Pour cela, elle fixe l'objectif général d'une connexion permettant une vitesse de téléchargement de 100 mégabits par seconde et pouvant être convertie en gigabits. Certains centres socio-économiques stratégiques devront disposer d'une connexion en gigabits et les zones urbaines, ainsi que les principaux axes de transports devront disposer d'une connexion en 5G.
Le deuxième enjeu, c'est le calendrier. L'objectif est fixé à 2025, soit un délai très court. Le précédent paquet télécoms avait été initié en 2007 et adopté en 2009 ; il fixait des objectifs pour 2020. Nous n'en sommes qu'au début de l'instruction des propositions et il faudra aller vite. Très vite !

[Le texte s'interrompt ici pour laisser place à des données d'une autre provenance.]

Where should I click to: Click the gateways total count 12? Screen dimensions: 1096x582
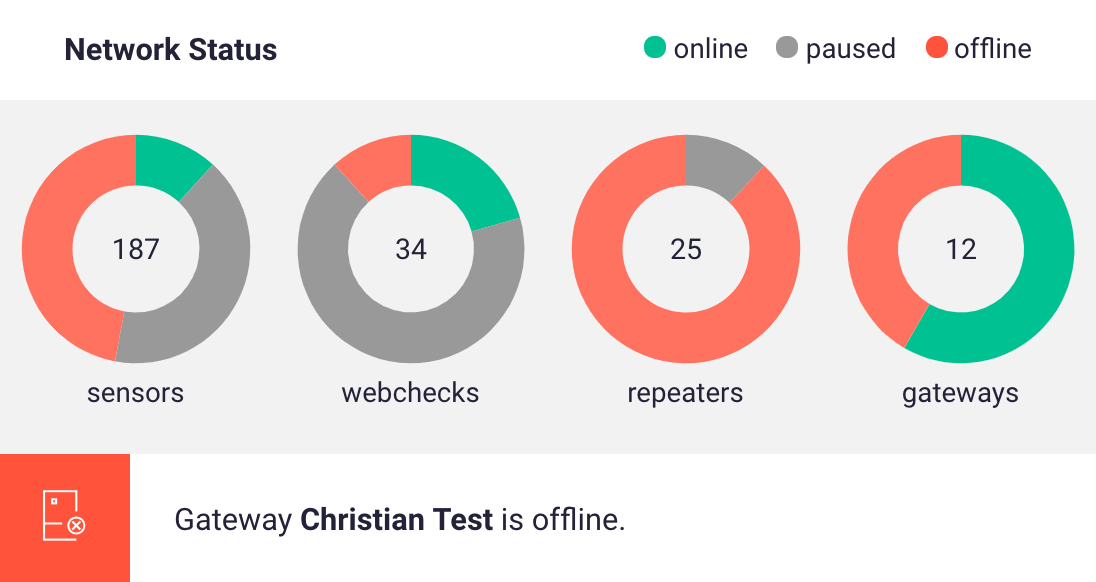point(961,249)
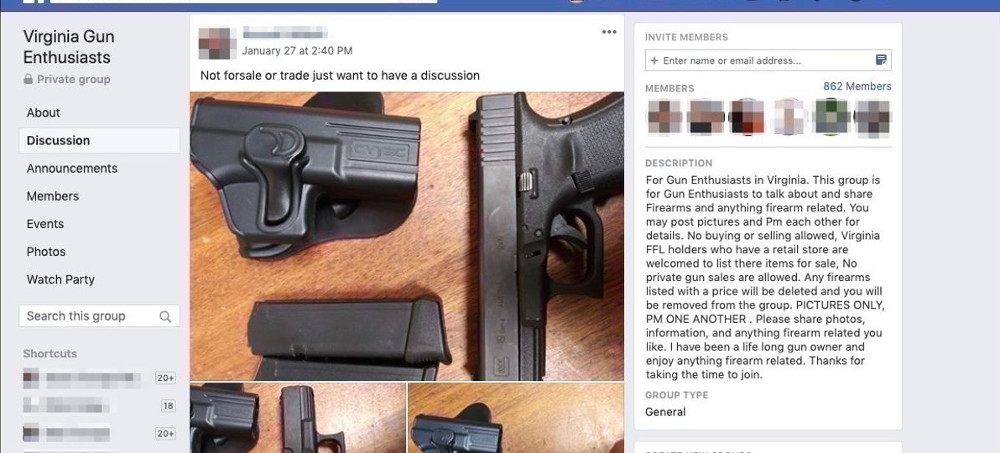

Troisième enjeu, le montant : il est estimé à plus de 500 milliards d'euros d'investissements. Les deux tiers proviendraient des opérateurs privés, mais de l'argent public sera nécessaire. Or, l'actuel cadre financier pluriannuel se termine en 2020. Les choix qui seront faits aujourd'hui devront donc être confirmés dans le prochain cadre financier. Il faudra aussi, certainement, recourir au plan Juncker, car, nous le savons tous ici, dans certaines régions, les opérateurs privés n'investiront pas seuls et les subventions ne suffiront pas.
Le quatrième enjeu, c'est de savoir comment réguler les nouveaux acteurs en ligne. Ils proposent des services en ligne équivalents à ceux des opérateurs, mais ne participent pas aux investissements, ne paient pas d'impôts dans les pays où ils gagnent de l'argent et sont à peine encadrés juridiquement. Le projet de code propose certaines obligations judicieuses, mais qui, de notre avis, ne vont pas assez loin.
Enfin, dernier enjeu, et pas des moindres, c'est celui de l'aménagement du territoire et de la connectivité pour tous. Dans les constats qu'elle fait, la Commission européenne explique que le taux global de connexion au haut débit est satisfaisant : 71 % des foyers européens disposaient d'une connexion à un internet fixe rapide à la mi-2015 et jusqu'à 86 % bénéficiaient de la 4G en téléphonie mobile. Il faut voir ces chiffres comme des moyennes européennes, qui agrègent des situations, en particulier géographiques, fort différentes. La Commission relève toutefois que, dans les zones rurales, il n'y avait que 28 % des foyers connectés au haut débit fixe et 36 % à la 4G. Puisque la connexion se mesure à la vitesse des données transmises par seconde, on peut bien parler ici d'une Europe à deux vitesses !
Et ce qui est intéressant, c'est que la Commission propose de combler cet écart, en fixant un objectif nouveau au futur code des télécoms : la généralisation de l'accès à la connectivité à très haute capacité pour l'ensemble de l'Union. Des solutions devront donc être trouvées pour tous les territoires. Faire autrement n'aurait d'ailleurs pas de sens. Prenons l'exemple des voitures connectées et sans pilote : comment imaginer qu'elles traversent une zone sans couverture à haut débit ? L'avenir de toutes ces innovations passe donc bien par la couverture de l'ensemble du territoire...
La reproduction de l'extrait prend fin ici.